A queima em incineradores e fornos de cimento,
que poderia ser uma saída para eliminar
grandes quantidades de resíduos, emite
substâncias extremamente tóxicas,
como as dioxinas, que mesmo em quantidades
pequenas se acumulam no tecido adiposo e podem
causar câncer. O uso da borracha na
mistura do asfalto e a reciclagem, que exige
uma nova vulcanização da borracha
do pneu, apresentam custos extremamente elevados.

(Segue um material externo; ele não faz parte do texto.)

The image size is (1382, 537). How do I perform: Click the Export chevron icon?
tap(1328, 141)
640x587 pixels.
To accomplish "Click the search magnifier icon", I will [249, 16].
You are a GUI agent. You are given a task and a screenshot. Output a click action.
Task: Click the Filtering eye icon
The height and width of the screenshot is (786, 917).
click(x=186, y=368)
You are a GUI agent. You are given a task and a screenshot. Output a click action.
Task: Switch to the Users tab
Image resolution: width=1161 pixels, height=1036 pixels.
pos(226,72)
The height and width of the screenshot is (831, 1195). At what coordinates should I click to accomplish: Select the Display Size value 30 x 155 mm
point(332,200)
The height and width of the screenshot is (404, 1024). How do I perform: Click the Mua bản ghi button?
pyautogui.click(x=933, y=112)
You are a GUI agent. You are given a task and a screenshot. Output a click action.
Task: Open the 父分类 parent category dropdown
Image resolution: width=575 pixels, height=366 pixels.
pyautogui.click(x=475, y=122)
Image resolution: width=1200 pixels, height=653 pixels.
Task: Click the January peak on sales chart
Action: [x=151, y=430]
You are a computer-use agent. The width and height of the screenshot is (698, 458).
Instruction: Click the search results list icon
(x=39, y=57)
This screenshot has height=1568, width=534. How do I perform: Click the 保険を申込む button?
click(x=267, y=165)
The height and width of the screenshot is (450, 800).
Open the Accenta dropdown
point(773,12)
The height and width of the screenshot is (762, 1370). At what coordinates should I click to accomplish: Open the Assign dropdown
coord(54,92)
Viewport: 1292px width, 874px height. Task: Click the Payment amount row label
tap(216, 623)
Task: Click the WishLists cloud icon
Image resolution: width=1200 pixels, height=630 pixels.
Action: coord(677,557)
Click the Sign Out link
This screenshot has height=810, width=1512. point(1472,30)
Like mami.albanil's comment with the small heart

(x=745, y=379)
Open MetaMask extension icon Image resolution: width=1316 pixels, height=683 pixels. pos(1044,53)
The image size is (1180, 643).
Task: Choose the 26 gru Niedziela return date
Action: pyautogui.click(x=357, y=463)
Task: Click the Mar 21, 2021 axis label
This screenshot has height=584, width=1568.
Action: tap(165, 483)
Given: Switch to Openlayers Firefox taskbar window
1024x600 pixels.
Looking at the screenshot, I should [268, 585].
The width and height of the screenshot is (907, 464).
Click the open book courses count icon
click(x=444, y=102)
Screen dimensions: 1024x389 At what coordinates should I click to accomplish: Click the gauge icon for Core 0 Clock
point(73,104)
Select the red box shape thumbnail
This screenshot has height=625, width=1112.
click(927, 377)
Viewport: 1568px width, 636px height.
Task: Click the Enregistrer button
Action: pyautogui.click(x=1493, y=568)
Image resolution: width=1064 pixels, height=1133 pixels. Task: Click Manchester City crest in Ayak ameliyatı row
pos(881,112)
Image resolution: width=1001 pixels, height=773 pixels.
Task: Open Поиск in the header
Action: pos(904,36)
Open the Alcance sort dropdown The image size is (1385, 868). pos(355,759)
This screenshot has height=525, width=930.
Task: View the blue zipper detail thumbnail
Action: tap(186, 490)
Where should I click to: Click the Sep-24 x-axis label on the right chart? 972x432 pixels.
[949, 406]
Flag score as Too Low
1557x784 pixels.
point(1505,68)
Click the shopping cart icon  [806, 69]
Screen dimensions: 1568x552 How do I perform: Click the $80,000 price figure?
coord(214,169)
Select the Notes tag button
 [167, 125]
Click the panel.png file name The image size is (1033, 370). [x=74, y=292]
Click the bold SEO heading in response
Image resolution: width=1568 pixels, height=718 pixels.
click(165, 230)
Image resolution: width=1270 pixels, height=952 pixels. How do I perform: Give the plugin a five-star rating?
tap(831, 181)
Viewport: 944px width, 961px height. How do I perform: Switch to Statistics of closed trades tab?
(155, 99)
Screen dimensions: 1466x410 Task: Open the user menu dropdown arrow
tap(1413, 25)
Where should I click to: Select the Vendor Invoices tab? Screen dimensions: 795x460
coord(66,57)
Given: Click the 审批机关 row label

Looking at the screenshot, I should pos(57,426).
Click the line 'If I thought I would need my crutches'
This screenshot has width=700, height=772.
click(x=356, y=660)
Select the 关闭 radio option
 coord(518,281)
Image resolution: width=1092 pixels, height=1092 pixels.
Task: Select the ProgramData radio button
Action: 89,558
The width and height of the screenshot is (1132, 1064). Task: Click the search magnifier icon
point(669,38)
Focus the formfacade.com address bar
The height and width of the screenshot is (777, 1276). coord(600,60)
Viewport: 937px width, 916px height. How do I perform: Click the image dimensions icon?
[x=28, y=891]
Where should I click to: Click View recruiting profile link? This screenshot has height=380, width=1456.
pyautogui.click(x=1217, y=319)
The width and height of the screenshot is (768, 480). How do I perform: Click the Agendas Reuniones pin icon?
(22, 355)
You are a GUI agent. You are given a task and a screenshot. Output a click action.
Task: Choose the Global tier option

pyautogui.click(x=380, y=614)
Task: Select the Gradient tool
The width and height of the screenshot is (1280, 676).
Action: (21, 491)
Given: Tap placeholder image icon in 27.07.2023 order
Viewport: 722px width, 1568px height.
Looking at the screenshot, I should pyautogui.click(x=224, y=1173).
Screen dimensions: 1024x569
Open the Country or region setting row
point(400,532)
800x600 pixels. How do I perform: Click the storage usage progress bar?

"A política de gestão desses
resíduos não pode ficar limitada
apenas a medidas de coleta e destinação
final. Se o direito do Brasil de manter a
única medida de não-geração
disponível não for reconhecido,
o dano ao meio ambiente do país será
imenso e irreversível", disse
o diretor do Ibama.
Aumentar o passivo ambiental do Brasil, nesse
caso, significa aumentar o lixo em território
brasileiro. E mais: um lixo que oferece riscos
à saúde pública e ao
meio ambiente e para o qual ainda não
foi encontrada destinação segura.
A própria União Européia
(UE), que quer exportar seus remoldados para
o Brasil, não deposita mais pneus triturados
em aterros desde 16 de julho, seguindo sua
legislação ambiental. Aliás,
os aterros já estavam vetados para
pneus inteiros desde 2003 nos países
europeus.
A ministra do Meio Ambiente, Marina Silva,
esteve presente na abertura da audiência
do painel, em julho. Ela fez uma introdução
à apresentação do Brasil
e chamou a atenção para o fato
de que o país já gera uma quantidade
significativa de pneumáticos capazes
de alimentar a indústria de reforma.
Marina Silva, em seu discurso, reforçou
o argumento de que a proibição
de importação de pneus reformados
constitui um instrumento de política
ambiental necessário para evitar a
geração de resíduos que
o Brasil não tem condições
de absorver. A ministra disse também
que países da UE foram pioneiros na
adoção de princípios
ambientais, que vêm sendo incorporados
por países em desenvolvimento, como
o Brasil, e destacou a importância da
UE manter coerência na sua postura no
contencioso da OMC. "Apesar de o Brasil
não negar os efeitos restritivos da
medida sobre o comércio, o sistema
multilateral assegura o direito dos membros
de proteger a saúde de sua população
e o meio ambiente", disse a ministra.
A iniciativa de Marina Silva foi pioneira.
Nunca um chefe de estado brasileiro tinha
participado da abertura de um painel da OMC.